(What the task requires) Print each line below verbatim, skipping every picture.

[Collected data entries]
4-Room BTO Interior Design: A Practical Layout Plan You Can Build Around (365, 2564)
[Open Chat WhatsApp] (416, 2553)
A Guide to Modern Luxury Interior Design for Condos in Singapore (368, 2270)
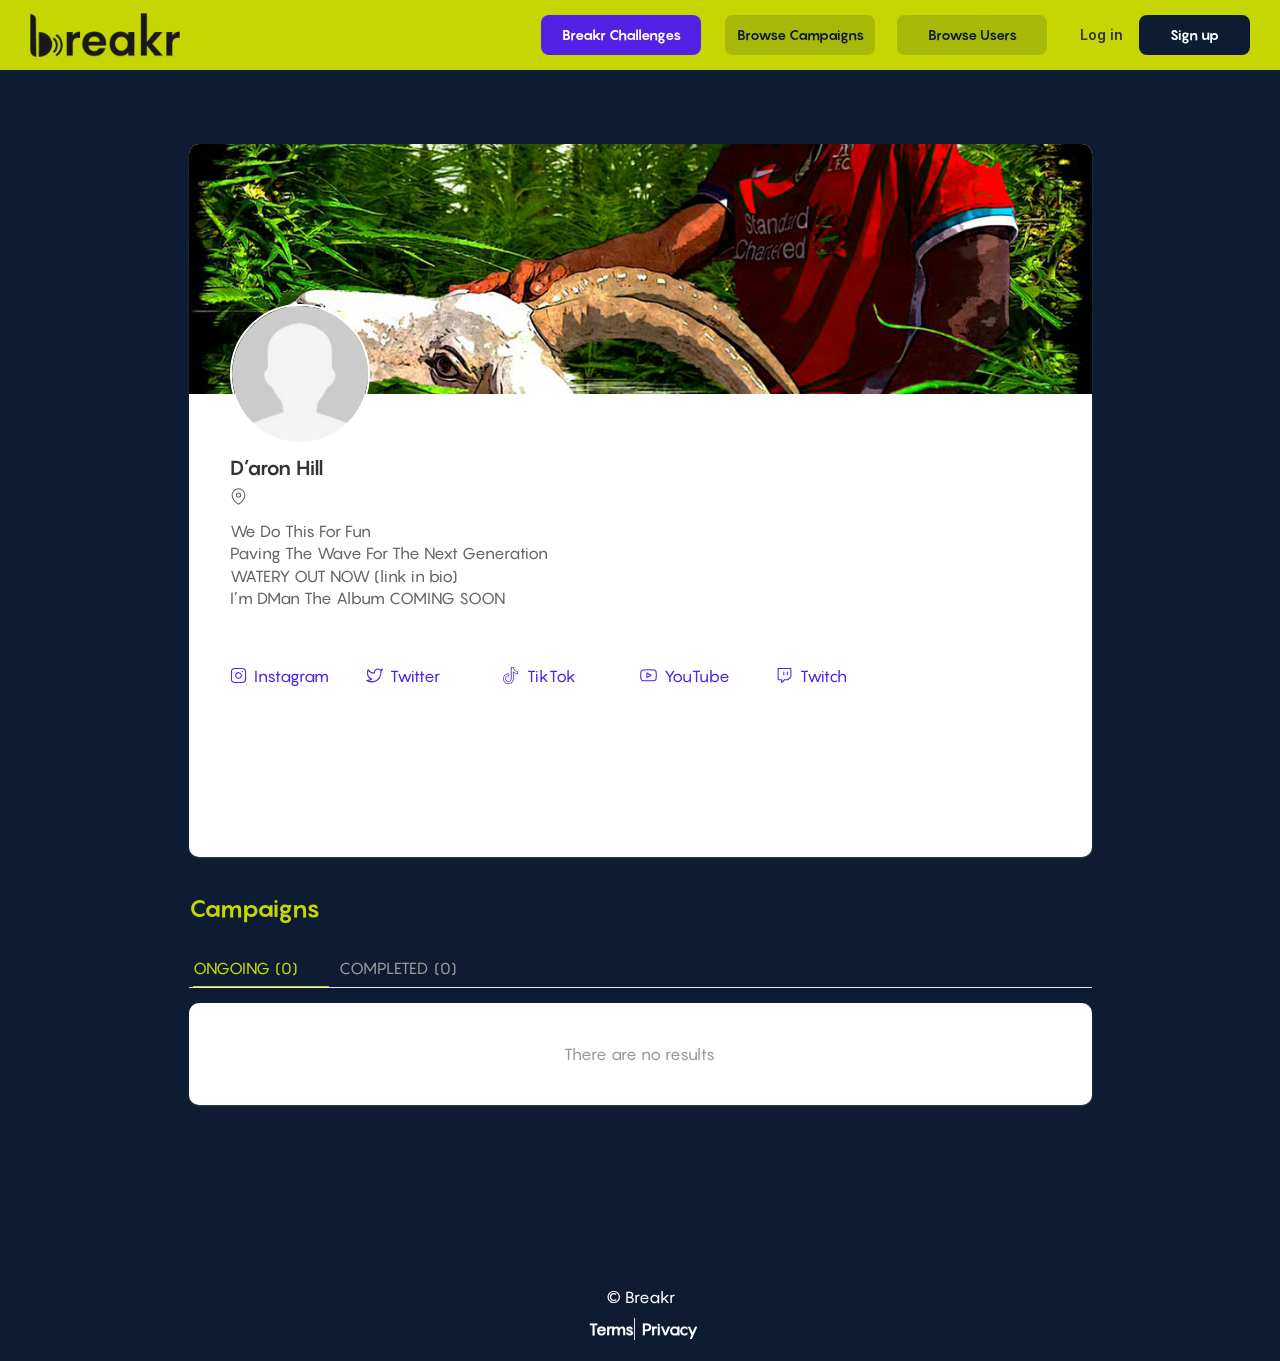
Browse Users (972, 34)
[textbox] (642, 713)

(Problem solution)
4-Room BTO Interior Design: A Practical Layout Plan You Can Build Around (365, 2564)
[Open Chat WhatsApp] (416, 2553)
A Guide to Modern Luxury Interior Design for Condos in Singapore (368, 2270)
Browse Users (972, 34)
[textbox] (642, 713)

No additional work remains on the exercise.